UN Human Rights Council

To ensure justice and redress for violations and abuses of IHL and IHRL, as well as contribute to accountability for international crimes, at the 48th regular session in 2021, the UN Human Rights Council (UN HRC) should:

  • Support the establishment of an international criminally-focused investigative mechanism with a mandate to collect, consolidate, preserve and analyse evidence, and to prepare case files in order to facilitate and expedite fair and independent criminal proceedings.
  • Ensuring the continuity of the GEE’s operations through an ongoing or multi-year mandate to continue investigating the warring parties’ violations and abuses of IHL and IHRL in Yemen, including with respect to the impact these violations have had on starvation, and preserve the information from these investigations for future use, including efforts towards accountability and reparation, and renew the GEE’s mandate to advise states on practical steps to ensure justice and redress.

States

To combat food insecurity and famine, prevent further violations and abuses of IHL and IHRL and secure justice and redress for victims, States, where appropriate, should:

  • Support the establishment of an international criminally-focused investigative mechanism with a mandate to collect, consolidate, preserve and analyse evidence, and to prepare case files in order to facilitate and expedite fair and independent criminal proceedings.
  • Conduct independent, impartial, full, prompt, and effective investigations into alleged international crimes, including in relation to the starvation of civilians, and hold the perpetrators accountable, including through the exercise of universal or other forms of jurisdiction.
  • Immediately cease activities perpetuating the conflict and potentially contributing to violations in Yemen, including by ceasing arms sales and transfers to the warring parties.
  • Ratify the amendment to the Rome Statute making the use of starvation as a method of warfare a crime in non-international armed conflicts.

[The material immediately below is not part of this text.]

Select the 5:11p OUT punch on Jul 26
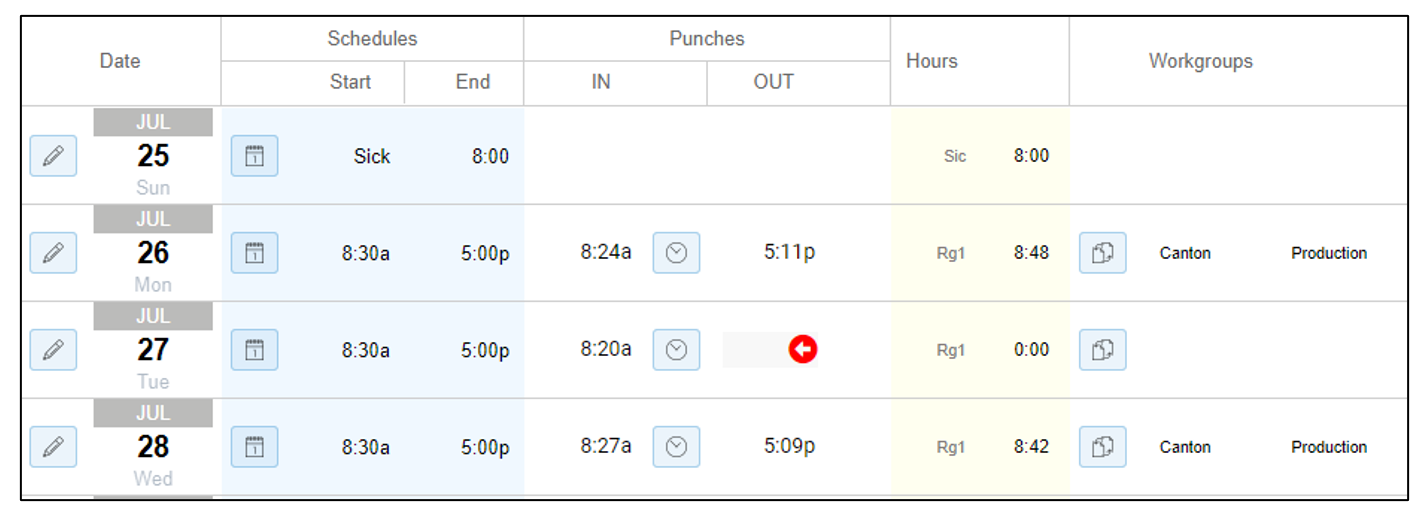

The US, UK and France in particular, should:

  • Support and actively call for a referral of the situation in Yemen to the ICC to conduct a full investigation into alleged international crimes committed by the parties to the conflict and into actors that may be complicit in them.
  • Support and actively call for the establishment of an international criminally-focused investigative mechanism with a mandate to collect, consolidate, preserve and analyse evidence, and to prepare case files in order to facilitate and expedite fair and independent criminal proceedings.
  • Immediately cease all sales of arms to the warring parties.

Iran

Immediately cease the transfer of weapons and the provision of logistical Support and other military support to the Ansar Allah armed group (Houthi)

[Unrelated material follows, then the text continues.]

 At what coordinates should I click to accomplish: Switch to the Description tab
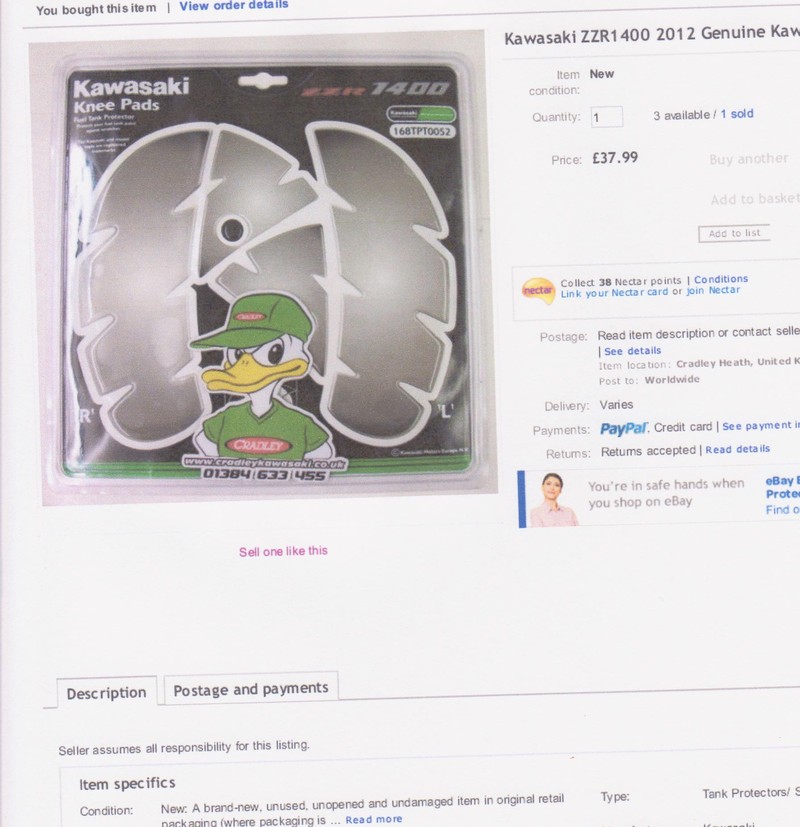[x=107, y=693]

[1] Mwatana for Human Rights interview with Aisha Ahmed on January 11, 2020.

[2]  Mwatana for Human Rights interview with Ahmed Ali on January 10, 2020.

[3] Mwatana for Human Rights interview with Abdullah Alaallah on December 16, 2020.

[4] Mwatana for Human Rights interview with Waheed Zaid on October 15, 2019

[5] Mwatana for Human Rights interview with Saleh Ahmed on December 22, 2020.

[6] For a full list of recommendations, see Part J.